It has been a pleasant trip and I’m glad we came.

Queen Angel on Reef in Belize at “Cleaning Station”

Day Seven in Belize….

Green Moray Eel. Eels prefer to stay tucked in during the day and mostly feed at night.

Ah, an extra early morning for me. My internal clock that usually goes off at 5:00 a.m. was at 4:00 this morning – an inconvenient time. The reason for that is unless I can go back to sleep immediately (as does happen), then I might as well get up. If I toss and turn for fifteen minutes, then the odds are it will be for another several minutes and now I am approaching 4:30 which rounds up to 5:00. Don’t worry if you don’t follow that logic because my husband finds it to be merely another of those pesky things that one works out in a marriage that lasts for any appreciable length of time. He vainly suggests that I simply try to go back to sleep and I get up knowing the futility of his suggestion. The coffee wasn’t yet made since 5:30 is what is set up for early risers. There was hot water though and I enjoy hot tea, too. I will have my sunrise though, the reverse of last night when now the dark sky transitions through gray, pink and gold tinged clouds become white against a backdrop of blue.

Oh yes, speaking of night brings night diving to mind. There is a passage in Deadly Doubloons where I describe night diving to some extent. As with any ecosystem, there are night creatures that make limited appearances during the day. Fish tuck up into the reef at night to sleep, hopefully protected from the predators searching for a meal. Eels, lobster, octopus emerge from ledges and crevices seeking prey and sharks often feed at night, performing their primary food-chain function of gobbling up fish that have been slowed due to age or other infirmity. Contrary to popular fiction of ripping into humans as a source of food, sharks help keep the reef ecosystem in balance through this natural order. Squid often also prefer night and other activities with corals and so forth take place. It is this nocturnal side of marine life that lures divers into the water, and it is quite dark. Visibility is limited to what you can see within the radius of a dive light and that means one hand is devoted to holding the light. Well, there are some other methods, but in general, it is holding the light in one hand. I find it to be a cumbersome process, plus the topside and water temperature drops at night, frequently to a degree that I is uncomfortable for me. While those factors contribute to my lack of enthusiasm for night diving, the real reason is because night diving interferes with drinking and leisurely dining. The approved mantra among dive operators is, “Your first drink of the day is your last dive of the day.” Having a cold beer at the end of an afternoon dive is a distinct pleasure as is having wine or beer with dinner and then, voila!, you aren’t supposed to dive. In my years of diving, I think I’ve done less than a dozen night dives.
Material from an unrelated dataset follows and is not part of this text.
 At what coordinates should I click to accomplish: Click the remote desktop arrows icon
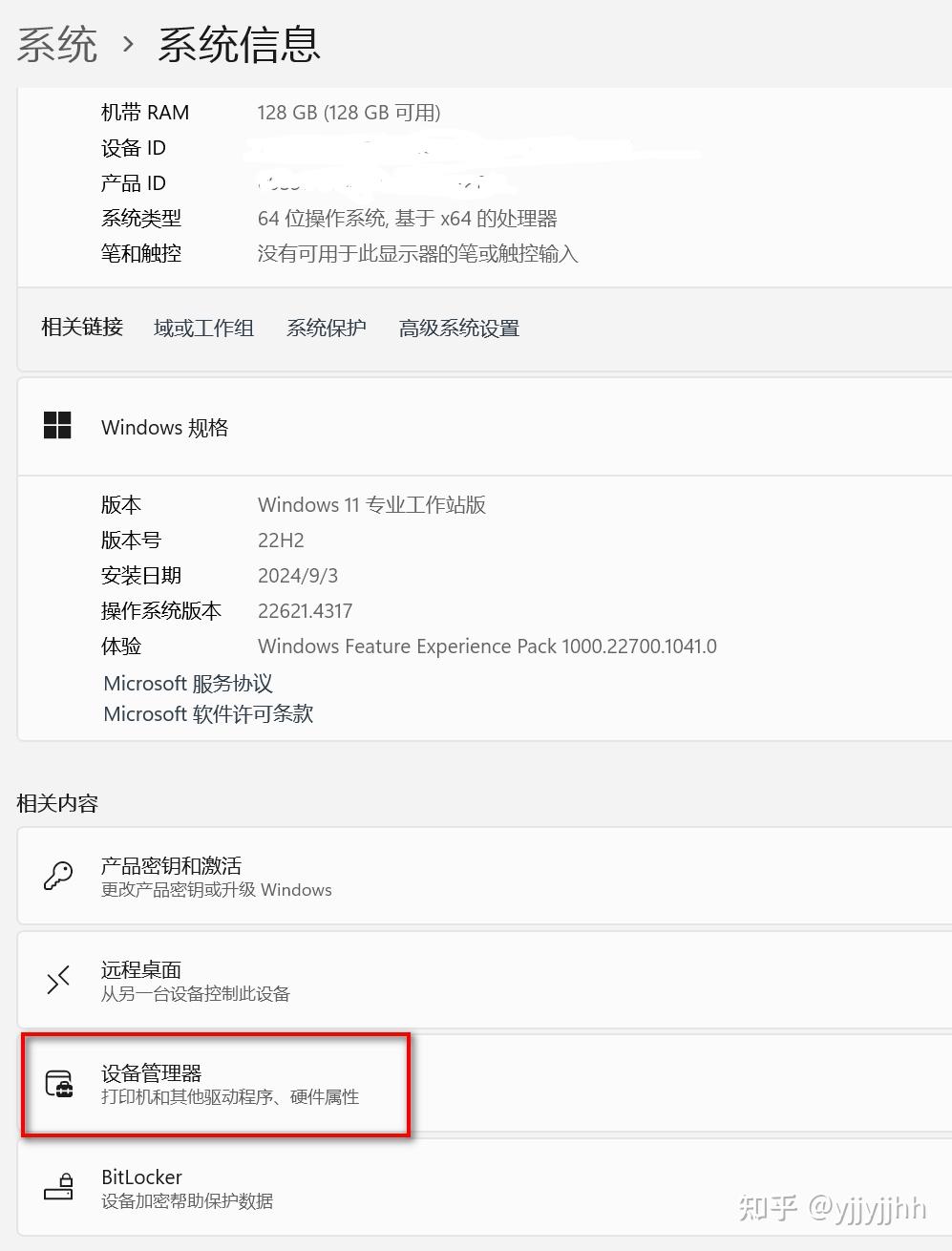(58, 980)
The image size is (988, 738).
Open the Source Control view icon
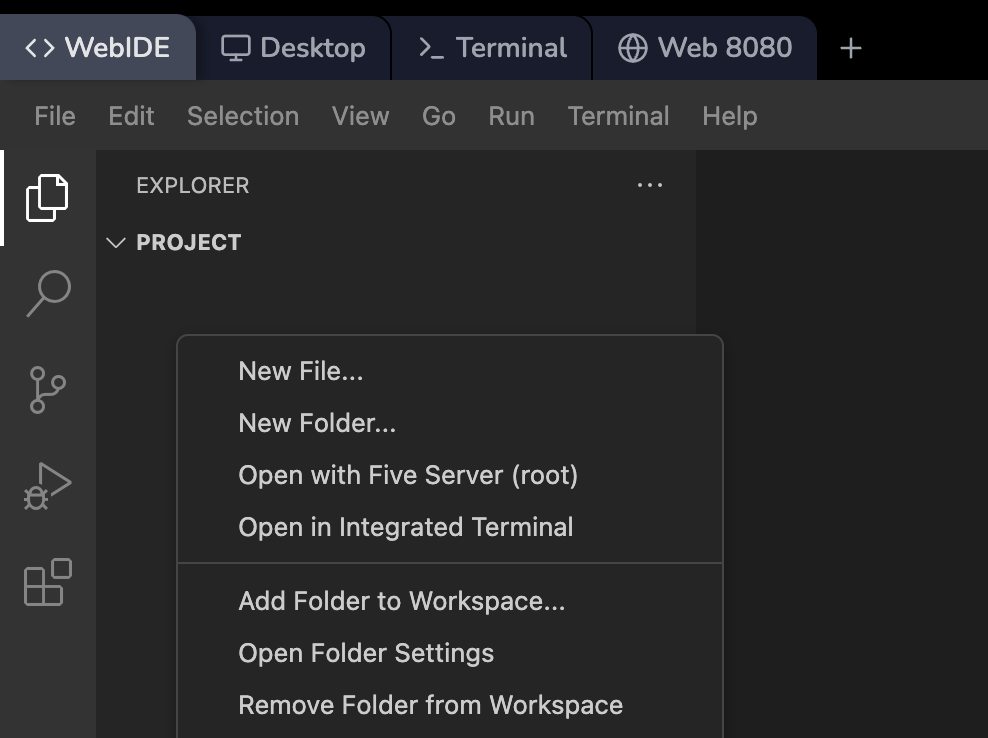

The night dive off the Kona Coast to see the manta rays is a definite exception, but once was enough from my perspective.

There is, however, the option of “dawn diving” where you slip into the water approximately 30 minutes before scheduled sunrise. I’ve only done that a couple of times and you get to see the remaining night creatures that are making their way to rocky overhangs as the reef around you relinquishes darkness to light. That, I enjoy, but it doesn’t appeal to most people.

Belize, Day Six……

A Sea Horse that is a bit difficult to see if you aren’t familiar with how they look in their natural setting.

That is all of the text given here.